A faithful copy of the entries is required, with no images in it.

▬▬▬▬▬▬▬▬▬▬

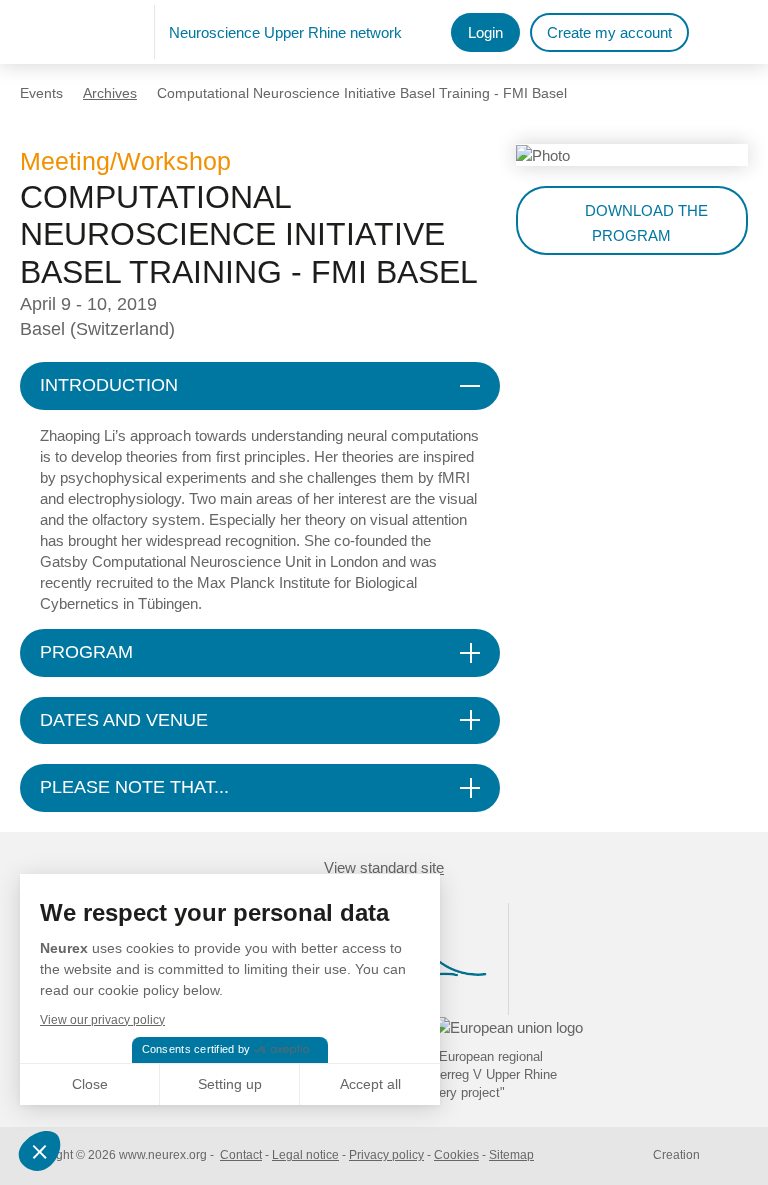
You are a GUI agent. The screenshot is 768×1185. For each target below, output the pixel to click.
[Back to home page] (87, 32)
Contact (241, 1155)
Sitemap (511, 1155)
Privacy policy (386, 1155)
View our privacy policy (102, 1020)
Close (90, 1084)
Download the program (646, 223)
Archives (110, 93)
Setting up (230, 1084)
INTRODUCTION (109, 385)
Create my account (609, 32)
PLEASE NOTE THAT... (134, 787)
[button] (42, 1151)
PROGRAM (86, 652)
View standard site (384, 867)
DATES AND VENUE (124, 720)
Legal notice (305, 1155)
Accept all (370, 1084)
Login (485, 32)
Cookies (456, 1155)
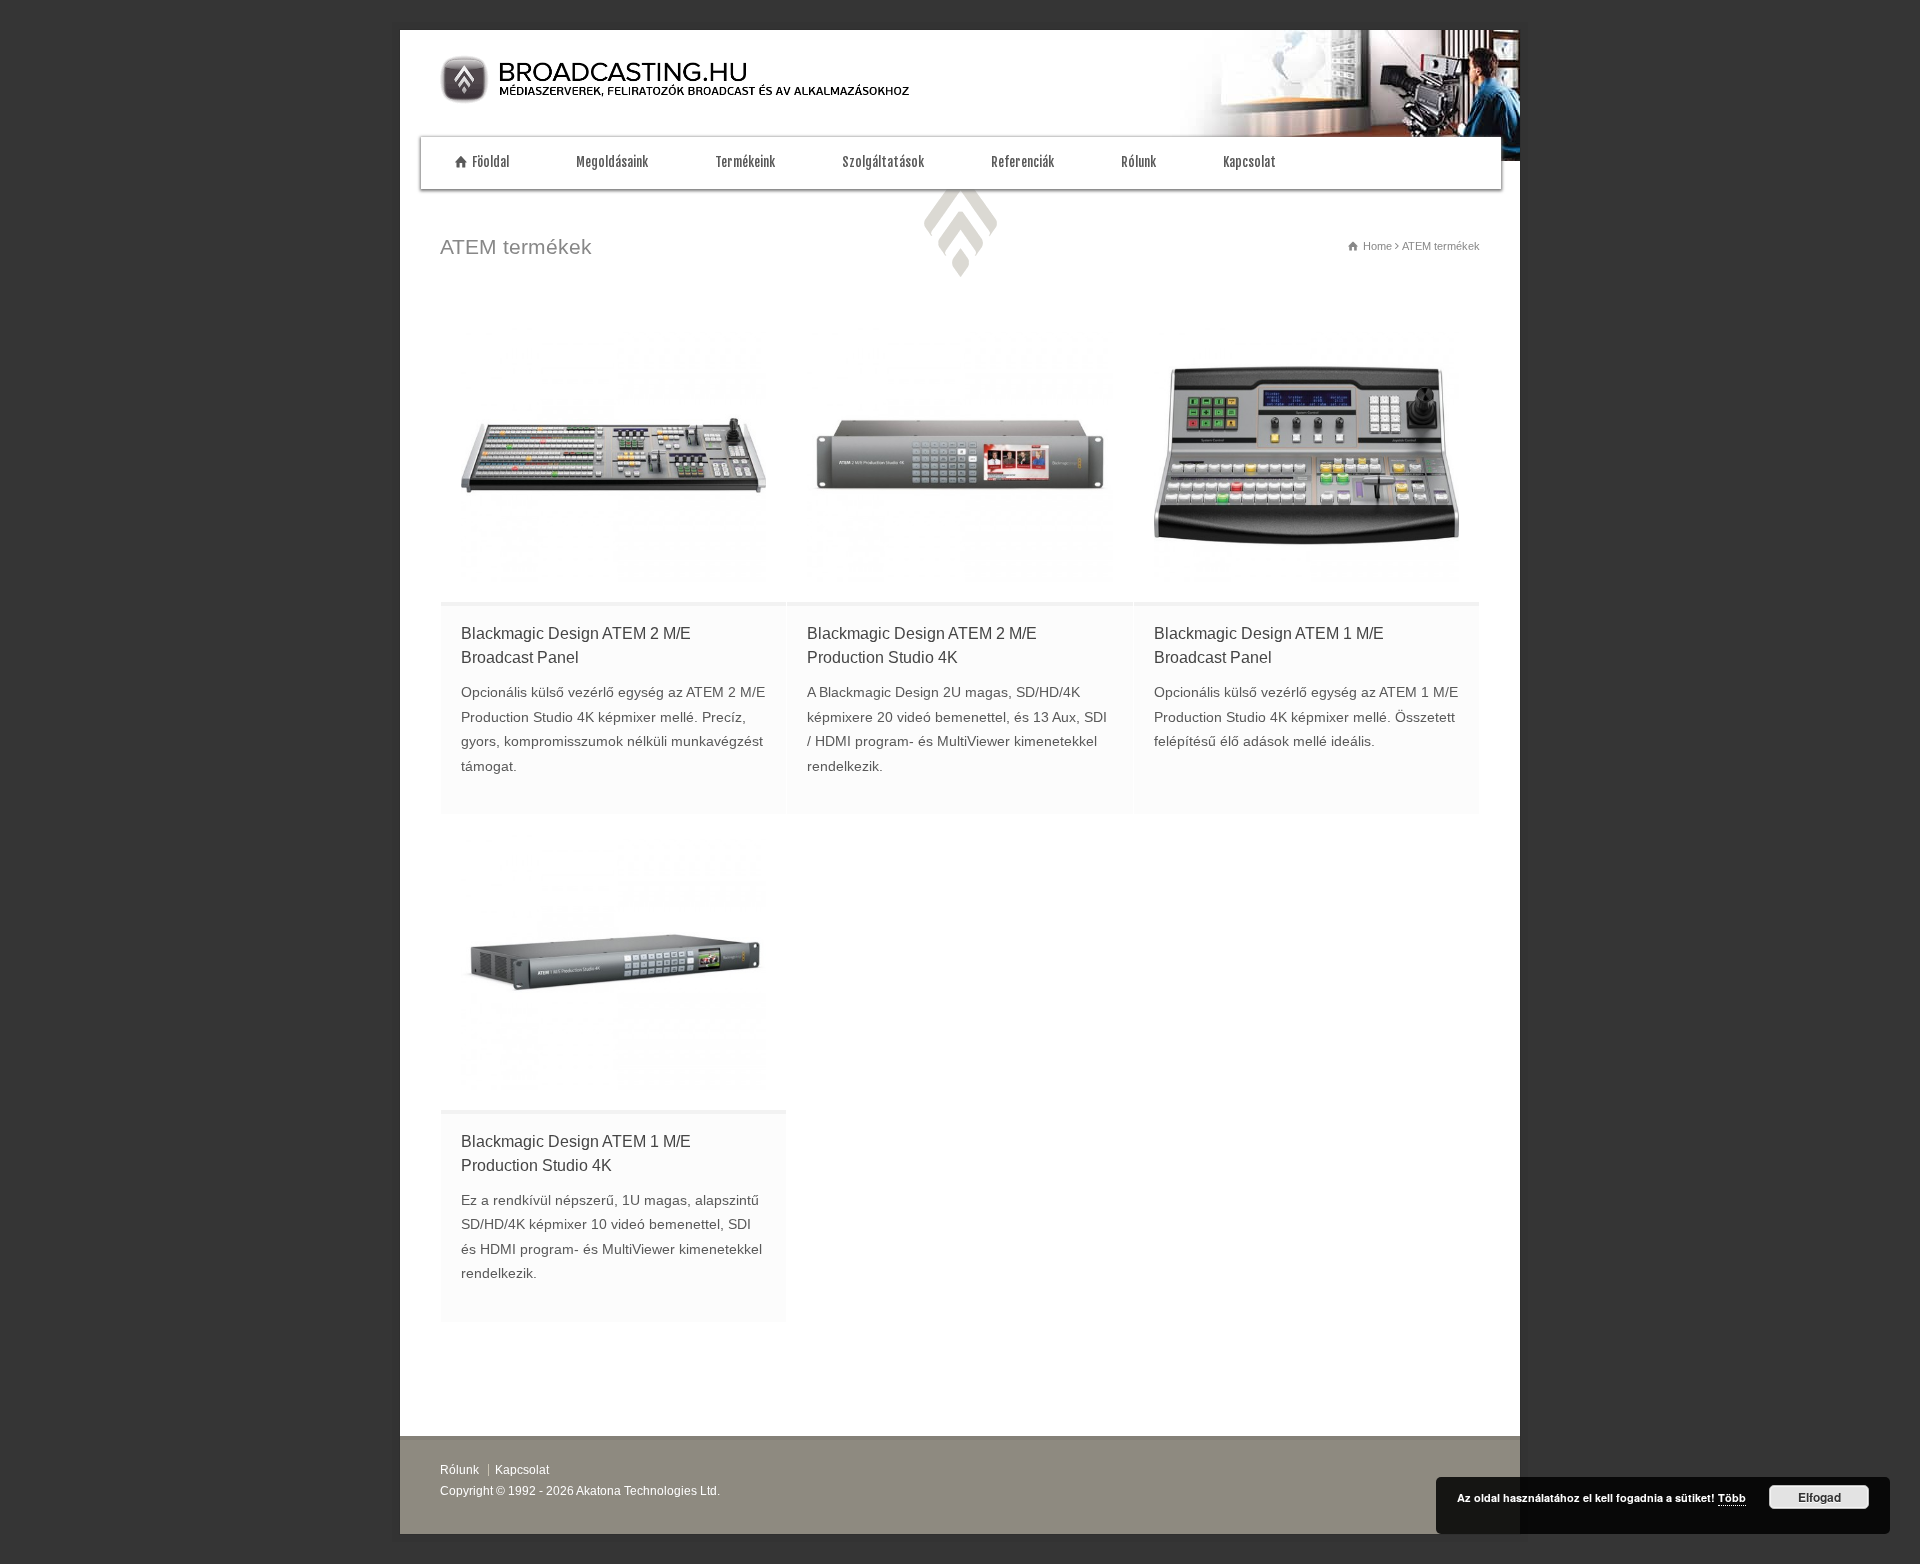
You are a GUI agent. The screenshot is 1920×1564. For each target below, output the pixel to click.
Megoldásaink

▬▬▬▬▬▬▬▬▬▬

Output for this exercise.
You are a GUI agent. The screenshot is 768×1185. For each target below, output the pixel to click.
[Back to home page] (87, 32)
Contact (241, 1155)
Sitemap (511, 1155)
Privacy policy (386, 1155)
View our privacy policy (102, 1020)
Close (90, 1084)
Download the program (646, 223)
Archives (110, 93)
Setting up (230, 1084)
INTRODUCTION (109, 385)
Create my account (609, 32)
PLEASE NOTE THAT... (134, 787)
[button] (42, 1151)
PROGRAM (86, 652)
View standard site (384, 867)
DATES AND VENUE (124, 720)
Legal notice (305, 1155)
Accept all (370, 1084)
Login (485, 32)
Cookies (456, 1155)
You are a GUI agent. The screenshot is 1920×1564. For each target below, output the pixel to click.
Megoldásaink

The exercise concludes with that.